Des migrants sur l'île italienne de Lampedusa avec un responsable de la sécurité, le 14 mai 2021, alors qu'ils se préparent à monter à bord d'un navire à destination d'une ville sicilienne.
©ALBERTO PIZZOLI / AFP

Crise migratoire

L'île de Lampedusa a vu le nombre d'arrivées de migrants exploser depuis le début de l'année 2021. Depuis 2011, l'île de Lampedusa continue d'être une des voies de passage les plus importantes vers l'Europe. Il y a encore une semaine, plus de 2 000 personnes étaient débarquées sur l'île en l'espace de quelques jours.

Atlantico : Plus de 2 000 personnes ont atteint l'île du Lampedusa au sud de l'Italie depuis samedi. Près de 13 000 personnes ont débarqué en Italie depuis le début de l'année. De nombreux médias soulignent une arrivée massive par rapport à 2020. Ces chiffres sont-ils particulièrement élevés ?
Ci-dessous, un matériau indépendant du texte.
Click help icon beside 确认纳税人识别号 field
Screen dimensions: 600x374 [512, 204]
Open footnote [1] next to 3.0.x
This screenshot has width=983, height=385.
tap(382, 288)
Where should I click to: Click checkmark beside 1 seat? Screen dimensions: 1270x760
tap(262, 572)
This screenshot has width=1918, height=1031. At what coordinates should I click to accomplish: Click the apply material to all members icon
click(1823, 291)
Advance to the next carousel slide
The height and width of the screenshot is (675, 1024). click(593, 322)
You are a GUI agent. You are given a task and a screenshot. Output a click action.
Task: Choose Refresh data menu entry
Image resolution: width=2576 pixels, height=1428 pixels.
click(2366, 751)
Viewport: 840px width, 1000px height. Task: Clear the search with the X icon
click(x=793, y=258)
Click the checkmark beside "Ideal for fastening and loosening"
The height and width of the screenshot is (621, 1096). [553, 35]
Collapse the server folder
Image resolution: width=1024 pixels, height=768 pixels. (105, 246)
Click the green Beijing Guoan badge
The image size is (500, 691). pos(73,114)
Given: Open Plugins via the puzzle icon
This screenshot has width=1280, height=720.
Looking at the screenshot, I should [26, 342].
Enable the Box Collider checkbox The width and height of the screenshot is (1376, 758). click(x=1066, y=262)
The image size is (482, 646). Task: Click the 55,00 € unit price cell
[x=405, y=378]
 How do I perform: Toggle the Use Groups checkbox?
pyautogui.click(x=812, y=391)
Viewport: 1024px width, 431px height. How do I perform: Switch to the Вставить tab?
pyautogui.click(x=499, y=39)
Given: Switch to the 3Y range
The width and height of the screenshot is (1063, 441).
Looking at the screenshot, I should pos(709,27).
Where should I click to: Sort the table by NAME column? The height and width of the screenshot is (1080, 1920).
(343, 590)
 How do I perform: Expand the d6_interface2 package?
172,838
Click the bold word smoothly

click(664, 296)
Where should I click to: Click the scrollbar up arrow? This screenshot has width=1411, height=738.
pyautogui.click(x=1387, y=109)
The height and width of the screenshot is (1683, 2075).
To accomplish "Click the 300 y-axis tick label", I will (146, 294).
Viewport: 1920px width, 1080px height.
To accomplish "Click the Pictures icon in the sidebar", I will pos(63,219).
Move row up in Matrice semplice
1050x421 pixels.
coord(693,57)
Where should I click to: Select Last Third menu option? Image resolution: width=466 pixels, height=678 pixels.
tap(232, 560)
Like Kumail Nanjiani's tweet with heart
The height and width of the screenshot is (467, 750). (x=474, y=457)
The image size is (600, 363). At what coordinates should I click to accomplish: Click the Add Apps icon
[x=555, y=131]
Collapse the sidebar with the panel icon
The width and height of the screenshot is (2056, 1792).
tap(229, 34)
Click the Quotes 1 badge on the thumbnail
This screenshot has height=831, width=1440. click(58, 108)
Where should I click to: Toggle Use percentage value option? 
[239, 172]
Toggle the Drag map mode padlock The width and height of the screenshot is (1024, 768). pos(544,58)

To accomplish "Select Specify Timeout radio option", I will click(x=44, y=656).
Laurent Chalard : Il est important de replacer les chiffres dans leur évolution depuis 2015. En 2015, pic de la crise migratoire, 1.032.408 migrants sont arrivés clandestinement sur l’ensemble de la Méditerranée, quelle que soit la route. En 2020, on a atteint un point bas à 95.031. C’est une division par dix. Il est aussi important de noter qu’en 2020, le nombre d’arrivées était même inférieur à l’avant crise (en 2014 on a recensé 224.000 arrivées). Comparer 2021 avec 2020 va forcément mener à constater une augmentation. Depuis le début de l’année, on recense 24.950 entrées. Si la tendance reste la même, les chiffres vont être globalement similaires à 2020 ou 2019 (123.000 entrées). Il n’y a donc pas pour l’instant d’accélération de l’arrivée des migrants. On peut toutefois considérer qu’après une année 2020 où les flux avaient été très faibles en raison de la pandémie et de la fermeture des frontières, 2021 correspondra, a minima, à un léger rebond. Il faut donc relativiser les chiffres et les replacer dans un contexte d’immigration clandestine structurelle depuis le début des années 2000. Chaque année, plusieurs dizaines de milliers de migrants franchissent les frontières de l’Union européenne. Ils arrivent par vague, avec une légère augmentation chaque été. Etant donné le contexte de la crise sanitaire et la situation économique, on peut penser que l’opinion publique de l’Union européenne est encore plus sensible que par le passé aux arrivées illégales de migrants à Lampedusa. Il n’y a pas de réelle augmentation en matière de flux, mais le degré d’acceptation s’est fortement réduit en raison du contexte.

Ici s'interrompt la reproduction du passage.